More accurately, these photons then excite electrons to a higher valence band and when those electrons fall back they give off a tiny electric current.
They can, but that's not what they actually mean here.
In this case, it would be more accurate to say that the energy of the photon is being used to excite an already existing electron.
As for creating electrons from photons: if you collide two photons at the correct energy level, you can get an electron-positron pair. This is a very high-energy process, and not how cameras work.
They can ( or more precisely into positron electron pairs), but only at much higher energies ( so for example gamma rays).
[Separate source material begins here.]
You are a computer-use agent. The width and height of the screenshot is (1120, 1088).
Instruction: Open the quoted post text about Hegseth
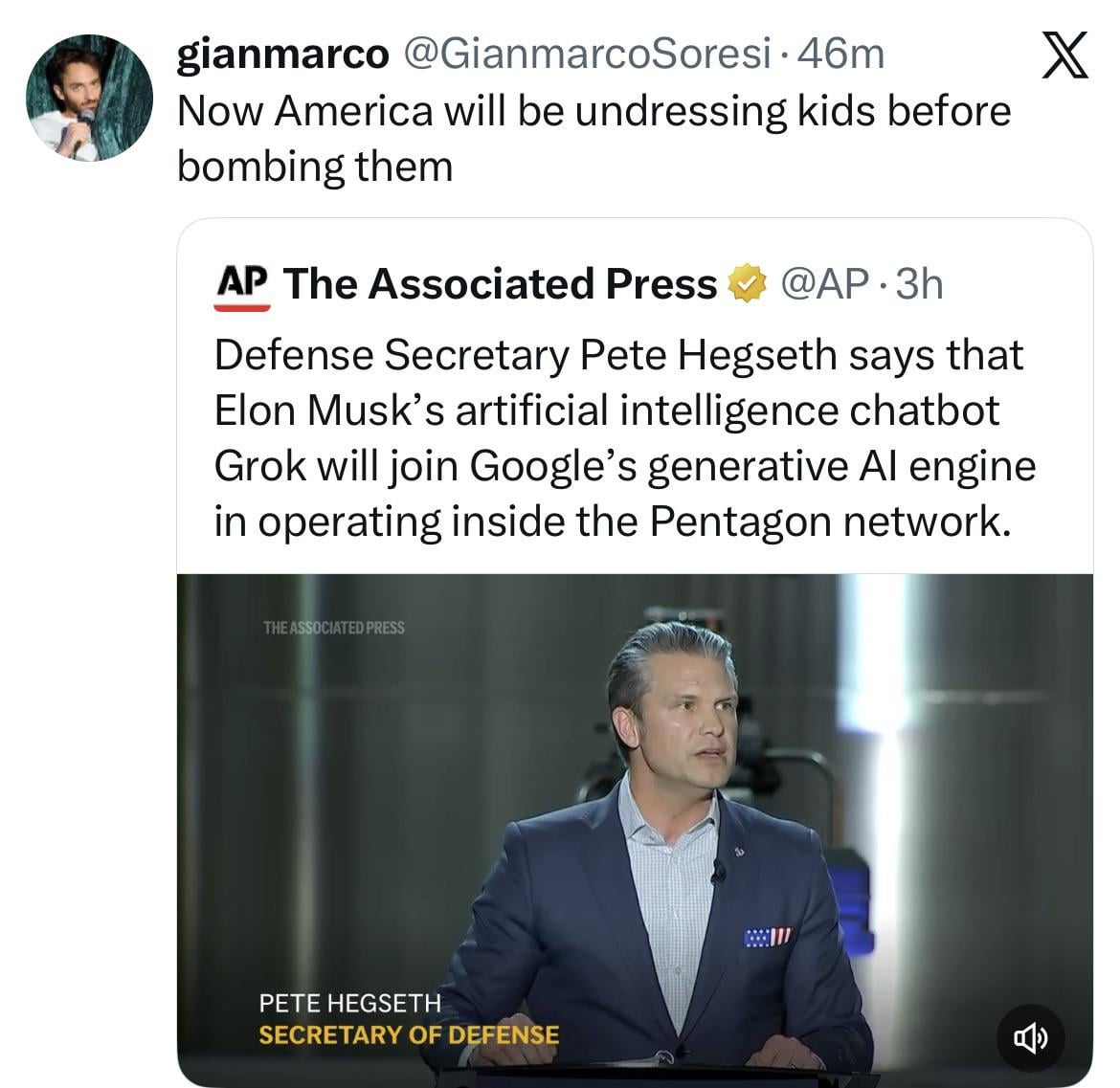[624, 437]
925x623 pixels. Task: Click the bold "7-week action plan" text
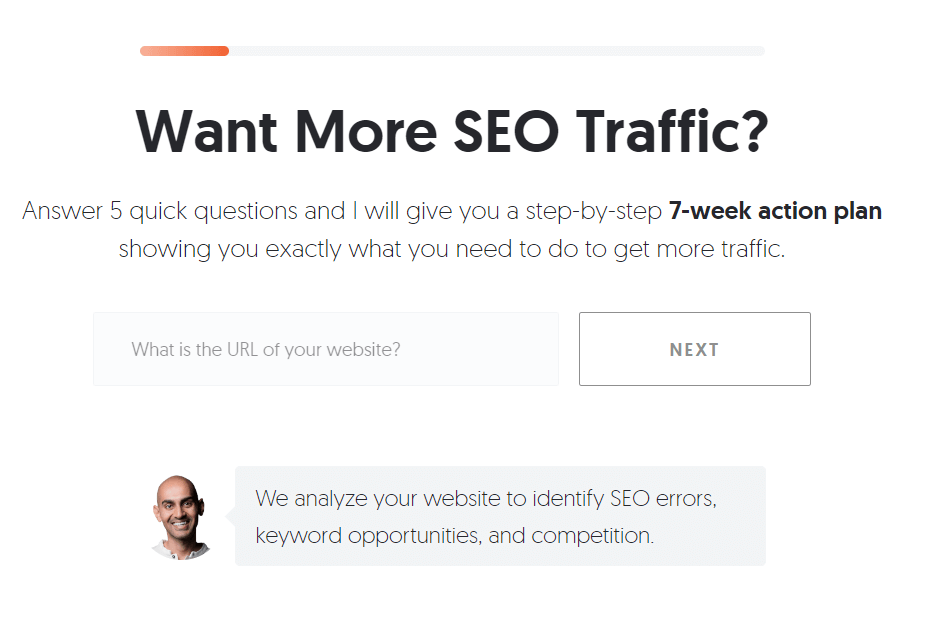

Most likely here some effect, for example photo-electric effect, where you can reconstruct the original photon from the electron, so that you only transfer the information of the photon.
One way is via Photomultiplier http://en.wikipedia.org/wiki/Photomultiplier
essentially the photoelectric effect is used to create a cascade of electrons, the created current can be measured and related to the energy of the original photon (which is h * f, where h is Planck's constant and f = c/lambda is the light frequency.)
I've possibly missed the point of what you're asking, but... surely it's obvious that photons can be converted to electrons, given that's what a photodiode does and that's how digital cameras work?
>surely it's obvious that photons can be converted to electrons, given that's what a photodiode does and that's how digital cameras work?
This is a common misconception. Both of those use light to facilitate electron excitation, but neither of them actually convert photons into electrons. The electrons are already there.